* [Recorded information]

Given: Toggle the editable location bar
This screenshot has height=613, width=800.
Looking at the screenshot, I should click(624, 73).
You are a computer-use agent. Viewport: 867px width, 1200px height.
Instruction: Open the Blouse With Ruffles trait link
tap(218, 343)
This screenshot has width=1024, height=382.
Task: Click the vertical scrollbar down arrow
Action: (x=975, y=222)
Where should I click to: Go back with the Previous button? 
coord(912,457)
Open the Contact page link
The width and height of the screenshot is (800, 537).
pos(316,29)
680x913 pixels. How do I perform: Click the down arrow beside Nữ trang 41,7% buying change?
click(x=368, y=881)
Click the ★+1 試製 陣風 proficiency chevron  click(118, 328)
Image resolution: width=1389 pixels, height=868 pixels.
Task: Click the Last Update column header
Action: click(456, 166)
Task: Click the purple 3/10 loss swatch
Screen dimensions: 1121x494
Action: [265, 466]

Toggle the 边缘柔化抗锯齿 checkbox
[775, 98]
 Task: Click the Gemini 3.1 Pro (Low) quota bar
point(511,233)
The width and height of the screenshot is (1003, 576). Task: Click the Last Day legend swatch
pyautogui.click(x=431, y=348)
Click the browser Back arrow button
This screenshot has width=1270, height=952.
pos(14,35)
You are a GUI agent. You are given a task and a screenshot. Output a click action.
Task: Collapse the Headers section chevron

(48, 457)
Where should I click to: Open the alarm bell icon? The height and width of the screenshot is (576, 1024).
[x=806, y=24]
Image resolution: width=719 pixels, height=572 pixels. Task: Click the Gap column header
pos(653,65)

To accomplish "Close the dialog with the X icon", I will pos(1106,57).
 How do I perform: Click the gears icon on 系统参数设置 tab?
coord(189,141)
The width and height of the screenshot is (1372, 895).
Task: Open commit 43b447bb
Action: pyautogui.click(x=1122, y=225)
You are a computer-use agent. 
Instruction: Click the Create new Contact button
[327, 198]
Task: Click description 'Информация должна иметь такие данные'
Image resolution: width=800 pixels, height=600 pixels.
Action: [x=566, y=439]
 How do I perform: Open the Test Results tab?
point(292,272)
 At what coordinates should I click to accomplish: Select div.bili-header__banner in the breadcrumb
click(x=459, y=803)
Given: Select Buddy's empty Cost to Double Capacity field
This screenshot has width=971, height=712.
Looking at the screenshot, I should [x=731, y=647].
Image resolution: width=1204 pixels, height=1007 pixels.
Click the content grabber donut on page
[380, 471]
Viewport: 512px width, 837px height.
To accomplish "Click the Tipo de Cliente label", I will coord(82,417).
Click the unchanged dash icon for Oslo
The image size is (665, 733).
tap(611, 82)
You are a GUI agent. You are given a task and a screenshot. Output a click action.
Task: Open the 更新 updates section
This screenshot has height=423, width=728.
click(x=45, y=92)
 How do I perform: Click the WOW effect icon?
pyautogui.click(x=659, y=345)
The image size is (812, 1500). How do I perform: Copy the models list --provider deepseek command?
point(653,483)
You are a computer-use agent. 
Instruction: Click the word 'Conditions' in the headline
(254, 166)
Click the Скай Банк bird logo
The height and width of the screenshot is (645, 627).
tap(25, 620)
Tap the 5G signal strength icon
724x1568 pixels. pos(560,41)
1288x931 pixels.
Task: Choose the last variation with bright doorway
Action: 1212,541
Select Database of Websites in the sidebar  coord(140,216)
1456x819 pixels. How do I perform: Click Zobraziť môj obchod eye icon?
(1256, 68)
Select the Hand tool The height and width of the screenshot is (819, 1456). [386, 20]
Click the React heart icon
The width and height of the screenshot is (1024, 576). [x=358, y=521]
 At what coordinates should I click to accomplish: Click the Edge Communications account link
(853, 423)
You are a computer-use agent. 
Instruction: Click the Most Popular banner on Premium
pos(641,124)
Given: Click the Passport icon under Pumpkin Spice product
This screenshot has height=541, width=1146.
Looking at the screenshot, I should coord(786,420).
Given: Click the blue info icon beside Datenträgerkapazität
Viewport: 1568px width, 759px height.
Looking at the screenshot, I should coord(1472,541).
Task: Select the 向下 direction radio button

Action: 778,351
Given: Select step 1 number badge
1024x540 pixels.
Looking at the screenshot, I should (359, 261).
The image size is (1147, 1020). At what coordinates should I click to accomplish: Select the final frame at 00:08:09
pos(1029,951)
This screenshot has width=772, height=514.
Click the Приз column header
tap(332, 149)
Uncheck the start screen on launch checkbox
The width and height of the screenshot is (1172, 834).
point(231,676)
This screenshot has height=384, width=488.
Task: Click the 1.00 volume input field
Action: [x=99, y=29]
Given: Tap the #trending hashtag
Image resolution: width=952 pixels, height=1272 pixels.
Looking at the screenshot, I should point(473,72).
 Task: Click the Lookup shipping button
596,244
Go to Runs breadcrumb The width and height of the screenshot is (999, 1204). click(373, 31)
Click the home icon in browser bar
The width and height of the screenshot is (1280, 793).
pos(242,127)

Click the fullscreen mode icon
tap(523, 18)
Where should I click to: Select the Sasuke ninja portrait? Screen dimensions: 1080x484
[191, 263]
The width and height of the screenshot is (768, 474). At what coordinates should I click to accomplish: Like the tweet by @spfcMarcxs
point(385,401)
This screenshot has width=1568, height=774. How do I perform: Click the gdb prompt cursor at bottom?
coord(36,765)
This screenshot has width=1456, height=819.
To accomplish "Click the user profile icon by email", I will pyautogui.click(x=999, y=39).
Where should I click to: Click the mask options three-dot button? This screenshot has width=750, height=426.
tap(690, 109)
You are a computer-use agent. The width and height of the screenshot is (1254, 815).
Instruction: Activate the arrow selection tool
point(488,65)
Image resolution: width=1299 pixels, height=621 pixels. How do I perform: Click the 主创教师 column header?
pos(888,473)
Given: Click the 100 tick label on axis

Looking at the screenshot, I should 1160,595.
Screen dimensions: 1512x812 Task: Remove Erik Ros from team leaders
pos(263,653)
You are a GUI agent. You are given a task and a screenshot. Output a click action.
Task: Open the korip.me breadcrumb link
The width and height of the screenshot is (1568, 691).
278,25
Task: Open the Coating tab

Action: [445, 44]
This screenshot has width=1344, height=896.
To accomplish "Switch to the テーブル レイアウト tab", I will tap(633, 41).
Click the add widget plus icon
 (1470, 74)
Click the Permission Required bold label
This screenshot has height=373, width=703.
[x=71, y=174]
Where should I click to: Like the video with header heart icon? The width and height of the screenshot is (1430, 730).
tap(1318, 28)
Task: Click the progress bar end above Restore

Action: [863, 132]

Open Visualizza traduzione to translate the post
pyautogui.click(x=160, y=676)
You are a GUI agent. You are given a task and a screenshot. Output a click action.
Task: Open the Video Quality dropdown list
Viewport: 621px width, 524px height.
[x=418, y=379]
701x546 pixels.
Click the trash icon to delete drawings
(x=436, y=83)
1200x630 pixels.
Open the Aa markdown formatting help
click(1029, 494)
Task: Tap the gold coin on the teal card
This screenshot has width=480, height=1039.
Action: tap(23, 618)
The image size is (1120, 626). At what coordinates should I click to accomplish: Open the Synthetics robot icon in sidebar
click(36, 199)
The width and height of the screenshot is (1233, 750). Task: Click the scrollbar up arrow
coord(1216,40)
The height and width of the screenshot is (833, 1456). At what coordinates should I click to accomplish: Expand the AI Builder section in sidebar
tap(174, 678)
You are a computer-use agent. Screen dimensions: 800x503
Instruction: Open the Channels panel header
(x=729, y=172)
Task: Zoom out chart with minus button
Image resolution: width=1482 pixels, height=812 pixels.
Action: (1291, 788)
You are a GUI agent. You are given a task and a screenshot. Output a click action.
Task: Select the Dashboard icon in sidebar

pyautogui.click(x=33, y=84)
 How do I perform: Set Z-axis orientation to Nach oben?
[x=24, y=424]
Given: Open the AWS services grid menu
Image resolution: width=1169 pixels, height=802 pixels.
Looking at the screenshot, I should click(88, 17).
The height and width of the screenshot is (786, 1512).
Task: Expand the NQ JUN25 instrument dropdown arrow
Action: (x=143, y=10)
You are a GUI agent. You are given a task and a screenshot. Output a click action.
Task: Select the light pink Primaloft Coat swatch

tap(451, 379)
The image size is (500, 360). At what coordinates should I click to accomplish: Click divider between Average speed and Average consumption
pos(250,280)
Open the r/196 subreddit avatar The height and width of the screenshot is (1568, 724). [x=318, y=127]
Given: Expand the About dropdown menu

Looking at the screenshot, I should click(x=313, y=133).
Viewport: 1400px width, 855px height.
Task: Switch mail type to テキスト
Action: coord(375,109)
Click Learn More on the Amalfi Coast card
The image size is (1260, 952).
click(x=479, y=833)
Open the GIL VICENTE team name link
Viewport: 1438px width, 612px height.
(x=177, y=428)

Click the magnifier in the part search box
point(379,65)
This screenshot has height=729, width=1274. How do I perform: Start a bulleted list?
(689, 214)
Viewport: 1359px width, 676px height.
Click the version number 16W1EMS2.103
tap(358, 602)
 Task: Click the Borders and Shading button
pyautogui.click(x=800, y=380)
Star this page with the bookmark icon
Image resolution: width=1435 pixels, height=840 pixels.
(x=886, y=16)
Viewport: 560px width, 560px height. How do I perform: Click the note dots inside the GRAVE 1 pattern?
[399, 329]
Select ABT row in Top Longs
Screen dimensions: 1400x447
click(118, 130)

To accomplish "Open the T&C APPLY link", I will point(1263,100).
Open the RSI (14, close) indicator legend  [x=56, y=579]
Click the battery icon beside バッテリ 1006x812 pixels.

* [Goal of the exercise]
Copy out verbatim the lines of the data above, from the line containing "How do I perform: Open the Test Results tab?" through the line containing "The width and height of the screenshot is (1024, 576).", both included.

* [Finished task]
 How do I perform: Open the Test Results tab?
point(292,272)
 At what coordinates should I click to accomplish: Select div.bili-header__banner in the breadcrumb
click(x=459, y=803)
Given: Select Buddy's empty Cost to Double Capacity field
This screenshot has width=971, height=712.
Looking at the screenshot, I should [x=731, y=647].
Image resolution: width=1204 pixels, height=1007 pixels.
Click the content grabber donut on page
[380, 471]
Viewport: 512px width, 837px height.
To accomplish "Click the Tipo de Cliente label", I will coord(82,417).
Click the unchanged dash icon for Oslo
The image size is (665, 733).
tap(611, 82)
You are a GUI agent. You are given a task and a screenshot. Output a click action.
Task: Open the 更新 updates section
This screenshot has height=423, width=728.
click(x=45, y=92)
 How do I perform: Click the WOW effect icon?
pyautogui.click(x=659, y=345)
The image size is (812, 1500). How do I perform: Copy the models list --provider deepseek command?
point(653,483)
You are a computer-use agent. 
Instruction: Click the word 'Conditions' in the headline
(254, 166)
Click the Скай Банк bird logo
The height and width of the screenshot is (645, 627).
tap(25, 620)
Tap the 5G signal strength icon
724x1568 pixels. pos(560,41)
1288x931 pixels.
Task: Choose the last variation with bright doorway
Action: 1212,541
Select Database of Websites in the sidebar  coord(140,216)
1456x819 pixels. How do I perform: Click Zobraziť môj obchod eye icon?
(1256, 68)
Select the Hand tool The height and width of the screenshot is (819, 1456). [386, 20]
Click the React heart icon
The width and height of the screenshot is (1024, 576). [x=358, y=521]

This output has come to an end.